=== Information provided ===

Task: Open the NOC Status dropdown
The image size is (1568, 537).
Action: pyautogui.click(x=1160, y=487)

===
=== Information provided ===

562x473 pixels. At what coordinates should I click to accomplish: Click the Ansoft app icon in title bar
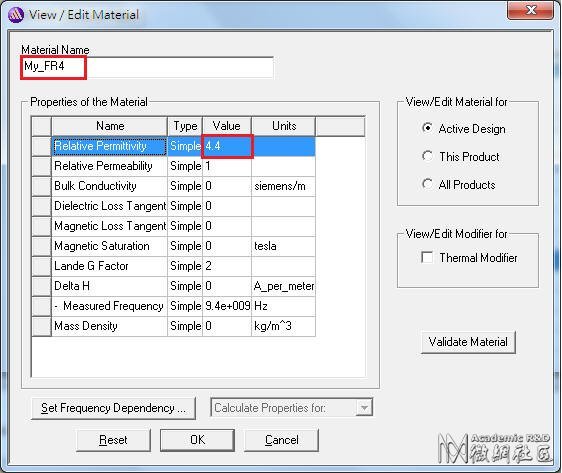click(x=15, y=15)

===

▶ _What the task requires_
Can you rewrite the lines from the one containing "Task: Open the NOC Status dropdown" through the one containing "Action: pyautogui.click(x=1160, y=487)", substituting "menu" for "dropdown" and leaving everything else the same?

▶ _Solution_
Task: Open the NOC Status menu
The image size is (1568, 537).
Action: pyautogui.click(x=1160, y=487)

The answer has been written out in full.